### HOW TO COMPLETE THIS TASK
Exact reproduction of all the data is needed.

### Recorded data

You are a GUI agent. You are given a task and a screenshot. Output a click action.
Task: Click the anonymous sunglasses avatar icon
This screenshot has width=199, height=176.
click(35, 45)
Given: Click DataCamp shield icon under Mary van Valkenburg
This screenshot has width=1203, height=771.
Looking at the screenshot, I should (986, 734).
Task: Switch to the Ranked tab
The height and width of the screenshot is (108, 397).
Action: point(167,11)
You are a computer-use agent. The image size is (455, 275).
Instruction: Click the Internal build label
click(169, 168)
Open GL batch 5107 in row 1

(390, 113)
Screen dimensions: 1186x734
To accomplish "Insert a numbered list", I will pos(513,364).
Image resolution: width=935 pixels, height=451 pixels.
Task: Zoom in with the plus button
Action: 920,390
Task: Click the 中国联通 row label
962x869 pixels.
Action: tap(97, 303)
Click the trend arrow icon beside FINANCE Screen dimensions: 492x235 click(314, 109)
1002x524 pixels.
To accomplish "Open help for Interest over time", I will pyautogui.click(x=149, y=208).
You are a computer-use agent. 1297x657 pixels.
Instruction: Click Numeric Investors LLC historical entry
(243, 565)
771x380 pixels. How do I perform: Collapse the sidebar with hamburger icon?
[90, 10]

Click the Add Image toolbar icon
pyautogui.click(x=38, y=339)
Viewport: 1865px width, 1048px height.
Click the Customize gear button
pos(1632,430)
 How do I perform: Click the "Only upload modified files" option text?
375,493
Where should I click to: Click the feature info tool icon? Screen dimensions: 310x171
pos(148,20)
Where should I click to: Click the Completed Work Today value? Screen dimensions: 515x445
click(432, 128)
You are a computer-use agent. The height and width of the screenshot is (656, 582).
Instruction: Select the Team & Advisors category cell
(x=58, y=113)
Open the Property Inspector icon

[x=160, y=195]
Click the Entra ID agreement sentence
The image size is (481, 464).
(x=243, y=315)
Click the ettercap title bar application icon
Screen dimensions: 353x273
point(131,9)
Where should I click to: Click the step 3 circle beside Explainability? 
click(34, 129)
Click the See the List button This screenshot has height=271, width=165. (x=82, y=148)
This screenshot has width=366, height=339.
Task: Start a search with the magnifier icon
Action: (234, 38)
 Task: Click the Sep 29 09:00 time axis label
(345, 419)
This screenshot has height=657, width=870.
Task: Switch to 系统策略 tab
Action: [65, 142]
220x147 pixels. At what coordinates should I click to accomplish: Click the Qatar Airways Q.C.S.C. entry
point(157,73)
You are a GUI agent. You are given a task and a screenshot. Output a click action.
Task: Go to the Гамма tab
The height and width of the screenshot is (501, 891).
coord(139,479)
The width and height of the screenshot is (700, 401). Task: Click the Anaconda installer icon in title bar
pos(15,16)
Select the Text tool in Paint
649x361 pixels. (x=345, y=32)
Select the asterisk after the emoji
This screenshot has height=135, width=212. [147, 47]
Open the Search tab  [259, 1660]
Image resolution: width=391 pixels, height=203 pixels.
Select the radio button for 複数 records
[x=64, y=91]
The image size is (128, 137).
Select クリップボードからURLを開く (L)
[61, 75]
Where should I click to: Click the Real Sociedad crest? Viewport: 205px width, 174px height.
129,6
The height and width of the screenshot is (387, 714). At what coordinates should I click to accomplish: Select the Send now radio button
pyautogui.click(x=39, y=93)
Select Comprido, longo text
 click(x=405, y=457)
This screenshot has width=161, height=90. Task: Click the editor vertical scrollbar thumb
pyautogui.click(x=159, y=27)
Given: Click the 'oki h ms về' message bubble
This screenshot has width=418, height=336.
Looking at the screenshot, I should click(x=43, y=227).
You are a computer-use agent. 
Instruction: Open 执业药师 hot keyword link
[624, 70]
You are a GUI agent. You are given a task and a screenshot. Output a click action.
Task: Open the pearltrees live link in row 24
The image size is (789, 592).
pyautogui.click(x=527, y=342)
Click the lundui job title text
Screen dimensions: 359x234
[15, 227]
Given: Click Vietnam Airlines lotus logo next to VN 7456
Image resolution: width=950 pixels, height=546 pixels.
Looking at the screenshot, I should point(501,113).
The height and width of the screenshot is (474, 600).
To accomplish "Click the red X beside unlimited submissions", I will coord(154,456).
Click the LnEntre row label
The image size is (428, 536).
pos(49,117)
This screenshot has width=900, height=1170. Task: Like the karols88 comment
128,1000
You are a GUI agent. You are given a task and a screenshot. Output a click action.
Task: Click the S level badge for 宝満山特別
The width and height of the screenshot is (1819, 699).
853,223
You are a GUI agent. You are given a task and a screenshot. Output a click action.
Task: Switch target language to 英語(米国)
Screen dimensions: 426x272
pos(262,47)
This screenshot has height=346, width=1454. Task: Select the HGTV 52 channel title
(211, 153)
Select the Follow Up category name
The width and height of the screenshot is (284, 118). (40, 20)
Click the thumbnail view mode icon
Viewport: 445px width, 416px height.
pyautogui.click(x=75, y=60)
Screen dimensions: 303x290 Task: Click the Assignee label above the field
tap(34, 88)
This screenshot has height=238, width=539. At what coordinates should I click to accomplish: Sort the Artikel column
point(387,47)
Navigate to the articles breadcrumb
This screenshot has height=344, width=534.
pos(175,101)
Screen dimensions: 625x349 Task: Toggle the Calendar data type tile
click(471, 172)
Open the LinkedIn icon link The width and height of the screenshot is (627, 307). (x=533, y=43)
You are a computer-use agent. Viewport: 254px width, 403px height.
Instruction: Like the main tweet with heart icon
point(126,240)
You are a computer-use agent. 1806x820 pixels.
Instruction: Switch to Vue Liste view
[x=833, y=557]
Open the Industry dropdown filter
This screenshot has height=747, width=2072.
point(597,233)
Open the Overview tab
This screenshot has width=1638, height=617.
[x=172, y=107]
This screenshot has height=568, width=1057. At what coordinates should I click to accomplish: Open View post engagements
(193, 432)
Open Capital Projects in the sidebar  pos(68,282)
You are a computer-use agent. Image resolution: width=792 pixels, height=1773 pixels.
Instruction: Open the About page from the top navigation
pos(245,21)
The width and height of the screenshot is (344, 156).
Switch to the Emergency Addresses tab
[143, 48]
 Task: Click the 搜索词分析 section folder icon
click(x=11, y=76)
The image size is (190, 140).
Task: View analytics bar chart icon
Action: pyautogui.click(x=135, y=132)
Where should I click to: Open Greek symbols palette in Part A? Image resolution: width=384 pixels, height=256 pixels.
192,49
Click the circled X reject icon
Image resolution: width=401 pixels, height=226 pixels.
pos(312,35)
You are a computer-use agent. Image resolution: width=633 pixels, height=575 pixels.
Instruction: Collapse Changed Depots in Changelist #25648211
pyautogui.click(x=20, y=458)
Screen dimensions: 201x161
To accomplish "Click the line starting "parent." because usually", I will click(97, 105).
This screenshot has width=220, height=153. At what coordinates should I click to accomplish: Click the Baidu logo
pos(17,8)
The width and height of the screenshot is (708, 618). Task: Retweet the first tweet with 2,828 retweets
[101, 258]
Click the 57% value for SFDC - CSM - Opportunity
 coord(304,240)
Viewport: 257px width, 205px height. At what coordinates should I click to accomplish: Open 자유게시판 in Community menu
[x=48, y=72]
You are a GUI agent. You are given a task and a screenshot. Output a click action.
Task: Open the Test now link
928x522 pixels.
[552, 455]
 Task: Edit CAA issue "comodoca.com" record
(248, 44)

### RESULT
You are a GUI agent. You are given a task and a screenshot. Output a click action.
Task: Click the anonymous sunglasses avatar icon
This screenshot has width=199, height=176.
click(35, 45)
Given: Click DataCamp shield icon under Mary van Valkenburg
This screenshot has width=1203, height=771.
Looking at the screenshot, I should (986, 734).
Task: Switch to the Ranked tab
The height and width of the screenshot is (108, 397).
Action: point(167,11)
You are a computer-use agent. The image size is (455, 275).
Instruction: Click the Internal build label
click(169, 168)
Open GL batch 5107 in row 1

(390, 113)
Screen dimensions: 1186x734
To accomplish "Insert a numbered list", I will pos(513,364).
Image resolution: width=935 pixels, height=451 pixels.
Task: Zoom in with the plus button
Action: 920,390
Task: Click the 中国联通 row label
962x869 pixels.
Action: tap(97, 303)
Click the trend arrow icon beside FINANCE Screen dimensions: 492x235 click(314, 109)
1002x524 pixels.
To accomplish "Open help for Interest over time", I will pyautogui.click(x=149, y=208).
You are a computer-use agent. 1297x657 pixels.
Instruction: Click Numeric Investors LLC historical entry
(243, 565)
771x380 pixels. How do I perform: Collapse the sidebar with hamburger icon?
[90, 10]

Click the Add Image toolbar icon
pyautogui.click(x=38, y=339)
Viewport: 1865px width, 1048px height.
Click the Customize gear button
pos(1632,430)
 How do I perform: Click the "Only upload modified files" option text?
375,493
Where should I click to: Click the feature info tool icon? Screen dimensions: 310x171
pos(148,20)
Where should I click to: Click the Completed Work Today value? Screen dimensions: 515x445
click(432, 128)
You are a computer-use agent. The height and width of the screenshot is (656, 582).
Instruction: Select the Team & Advisors category cell
(x=58, y=113)
Open the Property Inspector icon

[x=160, y=195]
Click the Entra ID agreement sentence
The image size is (481, 464).
(x=243, y=315)
Click the ettercap title bar application icon
Screen dimensions: 353x273
point(131,9)
Where should I click to: Click the step 3 circle beside Explainability? 
click(34, 129)
Click the See the List button This screenshot has height=271, width=165. (x=82, y=148)
This screenshot has width=366, height=339.
Task: Start a search with the magnifier icon
Action: (234, 38)
 Task: Click the Sep 29 09:00 time axis label
(345, 419)
This screenshot has height=657, width=870.
Task: Switch to 系统策略 tab
Action: [65, 142]
220x147 pixels. At what coordinates should I click to accomplish: Click the Qatar Airways Q.C.S.C. entry
point(157,73)
You are a GUI agent. You are given a task and a screenshot. Output a click action.
Task: Go to the Гамма tab
The height and width of the screenshot is (501, 891).
coord(139,479)
The width and height of the screenshot is (700, 401). Task: Click the Anaconda installer icon in title bar
pos(15,16)
Select the Text tool in Paint
649x361 pixels. (x=345, y=32)
Select the asterisk after the emoji
This screenshot has height=135, width=212. [147, 47]
Open the Search tab  [259, 1660]
Image resolution: width=391 pixels, height=203 pixels.
Select the radio button for 複数 records
[x=64, y=91]
The image size is (128, 137).
Select クリップボードからURLを開く (L)
[61, 75]
Where should I click to: Click the Real Sociedad crest? Viewport: 205px width, 174px height.
129,6
The height and width of the screenshot is (387, 714). At what coordinates should I click to accomplish: Select the Send now radio button
pyautogui.click(x=39, y=93)
Select Comprido, longo text
 click(x=405, y=457)
This screenshot has width=161, height=90. Task: Click the editor vertical scrollbar thumb
pyautogui.click(x=159, y=27)
Given: Click the 'oki h ms về' message bubble
This screenshot has width=418, height=336.
Looking at the screenshot, I should click(x=43, y=227).
You are a computer-use agent. 
Instruction: Open 执业药师 hot keyword link
[624, 70]
You are a GUI agent. You are given a task and a screenshot. Output a click action.
Task: Open the pearltrees live link in row 24
The image size is (789, 592).
pyautogui.click(x=527, y=342)
Click the lundui job title text
Screen dimensions: 359x234
[15, 227]
Given: Click Vietnam Airlines lotus logo next to VN 7456
Image resolution: width=950 pixels, height=546 pixels.
Looking at the screenshot, I should point(501,113).
The height and width of the screenshot is (474, 600).
To accomplish "Click the red X beside unlimited submissions", I will coord(154,456).
Click the LnEntre row label
The image size is (428, 536).
pos(49,117)
This screenshot has width=900, height=1170. Task: Like the karols88 comment
128,1000
You are a GUI agent. You are given a task and a screenshot. Output a click action.
Task: Click the S level badge for 宝満山特別
The width and height of the screenshot is (1819, 699).
853,223
You are a GUI agent. You are given a task and a screenshot. Output a click action.
Task: Switch target language to 英語(米国)
Screen dimensions: 426x272
pos(262,47)
This screenshot has height=346, width=1454. Task: Select the HGTV 52 channel title
(211, 153)
Select the Follow Up category name
The width and height of the screenshot is (284, 118). (40, 20)
Click the thumbnail view mode icon
Viewport: 445px width, 416px height.
pyautogui.click(x=75, y=60)
Screen dimensions: 303x290 Task: Click the Assignee label above the field
tap(34, 88)
This screenshot has height=238, width=539. At what coordinates should I click to accomplish: Sort the Artikel column
point(387,47)
Navigate to the articles breadcrumb
This screenshot has height=344, width=534.
pos(175,101)
Screen dimensions: 625x349 Task: Toggle the Calendar data type tile
click(471, 172)
Open the LinkedIn icon link The width and height of the screenshot is (627, 307). (x=533, y=43)
You are a computer-use agent. Viewport: 254px width, 403px height.
Instruction: Like the main tweet with heart icon
point(126,240)
You are a computer-use agent. 1806x820 pixels.
Instruction: Switch to Vue Liste view
[x=833, y=557]
Open the Industry dropdown filter
This screenshot has height=747, width=2072.
point(597,233)
Open the Overview tab
This screenshot has width=1638, height=617.
[x=172, y=107]
This screenshot has height=568, width=1057. At what coordinates should I click to accomplish: Open View post engagements
(193, 432)
Open Capital Projects in the sidebar  pos(68,282)
You are a computer-use agent. Image resolution: width=792 pixels, height=1773 pixels.
Instruction: Open the About page from the top navigation
pos(245,21)
The width and height of the screenshot is (344, 156).
Switch to the Emergency Addresses tab
[143, 48]
 Task: Click the 搜索词分析 section folder icon
click(x=11, y=76)
The image size is (190, 140).
Task: View analytics bar chart icon
Action: pyautogui.click(x=135, y=132)
Where should I click to: Open Greek symbols palette in Part A? Image resolution: width=384 pixels, height=256 pixels.
192,49
Click the circled X reject icon
Image resolution: width=401 pixels, height=226 pixels.
pos(312,35)
You are a computer-use agent. Image resolution: width=633 pixels, height=575 pixels.
Instruction: Collapse Changed Depots in Changelist #25648211
pyautogui.click(x=20, y=458)
Screen dimensions: 201x161
To accomplish "Click the line starting "parent." because usually", I will click(97, 105).
This screenshot has width=220, height=153. At what coordinates should I click to accomplish: Click the Baidu logo
pos(17,8)
The width and height of the screenshot is (708, 618). Task: Retweet the first tweet with 2,828 retweets
[101, 258]
Click the 57% value for SFDC - CSM - Opportunity
 coord(304,240)
Viewport: 257px width, 205px height. At what coordinates should I click to accomplish: Open 자유게시판 in Community menu
[x=48, y=72]
You are a GUI agent. You are given a task and a screenshot. Output a click action.
Task: Open the Test now link
928x522 pixels.
[552, 455]
 Task: Edit CAA issue "comodoca.com" record
(248, 44)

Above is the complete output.